Stated problem
Rewrite the data below, switching "toolbar" to "tool bar" wherever it occurs and leaving all else as it is.
───── Data shown
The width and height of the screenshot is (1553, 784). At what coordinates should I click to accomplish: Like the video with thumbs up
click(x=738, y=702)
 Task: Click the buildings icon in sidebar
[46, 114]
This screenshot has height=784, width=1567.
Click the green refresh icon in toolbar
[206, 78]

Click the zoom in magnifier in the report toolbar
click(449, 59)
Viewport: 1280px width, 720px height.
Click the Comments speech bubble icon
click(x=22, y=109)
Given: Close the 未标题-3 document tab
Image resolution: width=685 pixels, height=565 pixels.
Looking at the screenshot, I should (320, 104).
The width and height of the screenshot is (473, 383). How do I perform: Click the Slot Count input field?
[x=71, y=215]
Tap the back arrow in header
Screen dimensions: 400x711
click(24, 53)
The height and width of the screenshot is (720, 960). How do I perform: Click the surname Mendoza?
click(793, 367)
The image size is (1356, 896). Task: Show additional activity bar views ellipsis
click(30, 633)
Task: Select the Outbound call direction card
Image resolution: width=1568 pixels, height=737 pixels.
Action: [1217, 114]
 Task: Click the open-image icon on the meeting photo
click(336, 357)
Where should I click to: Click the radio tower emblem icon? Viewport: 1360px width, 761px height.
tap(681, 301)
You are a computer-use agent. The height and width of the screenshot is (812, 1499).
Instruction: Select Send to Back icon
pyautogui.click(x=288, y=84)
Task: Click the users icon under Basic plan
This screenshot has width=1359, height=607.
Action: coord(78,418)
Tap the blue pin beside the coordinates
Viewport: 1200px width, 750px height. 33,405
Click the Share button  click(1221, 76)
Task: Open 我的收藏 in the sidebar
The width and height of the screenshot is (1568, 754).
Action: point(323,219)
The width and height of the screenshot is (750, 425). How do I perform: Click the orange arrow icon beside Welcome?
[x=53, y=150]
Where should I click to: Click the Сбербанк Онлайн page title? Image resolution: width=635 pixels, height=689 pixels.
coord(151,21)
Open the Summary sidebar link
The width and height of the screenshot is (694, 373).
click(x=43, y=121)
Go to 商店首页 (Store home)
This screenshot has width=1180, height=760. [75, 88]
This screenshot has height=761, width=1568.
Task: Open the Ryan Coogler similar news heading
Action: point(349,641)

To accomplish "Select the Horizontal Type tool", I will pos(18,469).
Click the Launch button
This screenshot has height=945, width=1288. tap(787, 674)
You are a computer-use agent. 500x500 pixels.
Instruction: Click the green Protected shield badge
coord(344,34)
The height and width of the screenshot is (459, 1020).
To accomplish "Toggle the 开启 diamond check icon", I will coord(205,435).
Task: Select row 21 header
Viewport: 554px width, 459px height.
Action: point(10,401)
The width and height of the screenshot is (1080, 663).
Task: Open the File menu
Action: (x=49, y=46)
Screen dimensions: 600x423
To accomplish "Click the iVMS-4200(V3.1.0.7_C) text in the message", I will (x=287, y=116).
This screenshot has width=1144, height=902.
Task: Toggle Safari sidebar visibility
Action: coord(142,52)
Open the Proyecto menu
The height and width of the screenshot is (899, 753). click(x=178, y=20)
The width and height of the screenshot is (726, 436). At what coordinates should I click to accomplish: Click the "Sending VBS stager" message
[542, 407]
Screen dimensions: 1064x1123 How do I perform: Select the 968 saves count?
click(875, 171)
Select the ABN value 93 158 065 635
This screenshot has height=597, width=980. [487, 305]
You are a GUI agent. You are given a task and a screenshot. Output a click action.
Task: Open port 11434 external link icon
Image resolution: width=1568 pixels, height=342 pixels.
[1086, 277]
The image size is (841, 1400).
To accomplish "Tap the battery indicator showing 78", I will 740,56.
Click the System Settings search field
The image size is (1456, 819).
──────────
Response
The width and height of the screenshot is (1553, 784). At what coordinates should I click to accomplish: Like the video with thumbs up
click(x=738, y=702)
 Task: Click the buildings icon in sidebar
[46, 114]
This screenshot has height=784, width=1567.
Click the green refresh icon in tool bar
[206, 78]

Click the zoom in magnifier in the report tool bar
click(449, 59)
Viewport: 1280px width, 720px height.
Click the Comments speech bubble icon
click(x=22, y=109)
Given: Close the 未标题-3 document tab
Image resolution: width=685 pixels, height=565 pixels.
Looking at the screenshot, I should (320, 104).
The width and height of the screenshot is (473, 383). How do I perform: Click the Slot Count input field?
[x=71, y=215]
Tap the back arrow in header
Screen dimensions: 400x711
click(24, 53)
The height and width of the screenshot is (720, 960). How do I perform: Click the surname Mendoza?
click(793, 367)
The image size is (1356, 896). Task: Show additional activity bar views ellipsis
click(30, 633)
Task: Select the Outbound call direction card
Image resolution: width=1568 pixels, height=737 pixels.
Action: [1217, 114]
 Task: Click the open-image icon on the meeting photo
click(336, 357)
Where should I click to: Click the radio tower emblem icon? Viewport: 1360px width, 761px height.
tap(681, 301)
You are a computer-use agent. The height and width of the screenshot is (812, 1499).
Instruction: Select Send to Back icon
pyautogui.click(x=288, y=84)
Task: Click the users icon under Basic plan
This screenshot has width=1359, height=607.
Action: coord(78,418)
Tap the blue pin beside the coordinates
Viewport: 1200px width, 750px height. 33,405
Click the Share button  click(1221, 76)
Task: Open 我的收藏 in the sidebar
The width and height of the screenshot is (1568, 754).
Action: point(323,219)
The width and height of the screenshot is (750, 425). How do I perform: Click the orange arrow icon beside Welcome?
[x=53, y=150]
Where should I click to: Click the Сбербанк Онлайн page title? Image resolution: width=635 pixels, height=689 pixels.
coord(151,21)
Open the Summary sidebar link
The width and height of the screenshot is (694, 373).
click(x=43, y=121)
Go to 商店首页 (Store home)
This screenshot has width=1180, height=760. [75, 88]
This screenshot has height=761, width=1568.
Task: Open the Ryan Coogler similar news heading
Action: point(349,641)

To accomplish "Select the Horizontal Type tool", I will pos(18,469).
Click the Launch button
This screenshot has height=945, width=1288. tap(787, 674)
You are a computer-use agent. 500x500 pixels.
Instruction: Click the green Protected shield badge
coord(344,34)
The height and width of the screenshot is (459, 1020).
To accomplish "Toggle the 开启 diamond check icon", I will coord(205,435).
Task: Select row 21 header
Viewport: 554px width, 459px height.
Action: point(10,401)
The width and height of the screenshot is (1080, 663).
Task: Open the File menu
Action: (x=49, y=46)
Screen dimensions: 600x423
To accomplish "Click the iVMS-4200(V3.1.0.7_C) text in the message", I will (x=287, y=116).
This screenshot has width=1144, height=902.
Task: Toggle Safari sidebar visibility
Action: coord(142,52)
Open the Proyecto menu
The height and width of the screenshot is (899, 753). click(x=178, y=20)
The width and height of the screenshot is (726, 436). At what coordinates should I click to accomplish: Click the "Sending VBS stager" message
[542, 407]
Screen dimensions: 1064x1123 How do I perform: Select the 968 saves count?
click(875, 171)
Select the ABN value 93 158 065 635
This screenshot has height=597, width=980. [487, 305]
You are a GUI agent. You are given a task and a screenshot. Output a click action.
Task: Open port 11434 external link icon
Image resolution: width=1568 pixels, height=342 pixels.
[1086, 277]
The image size is (841, 1400).
To accomplish "Tap the battery indicator showing 78", I will 740,56.
Click the System Settings search field
The image size is (1456, 819).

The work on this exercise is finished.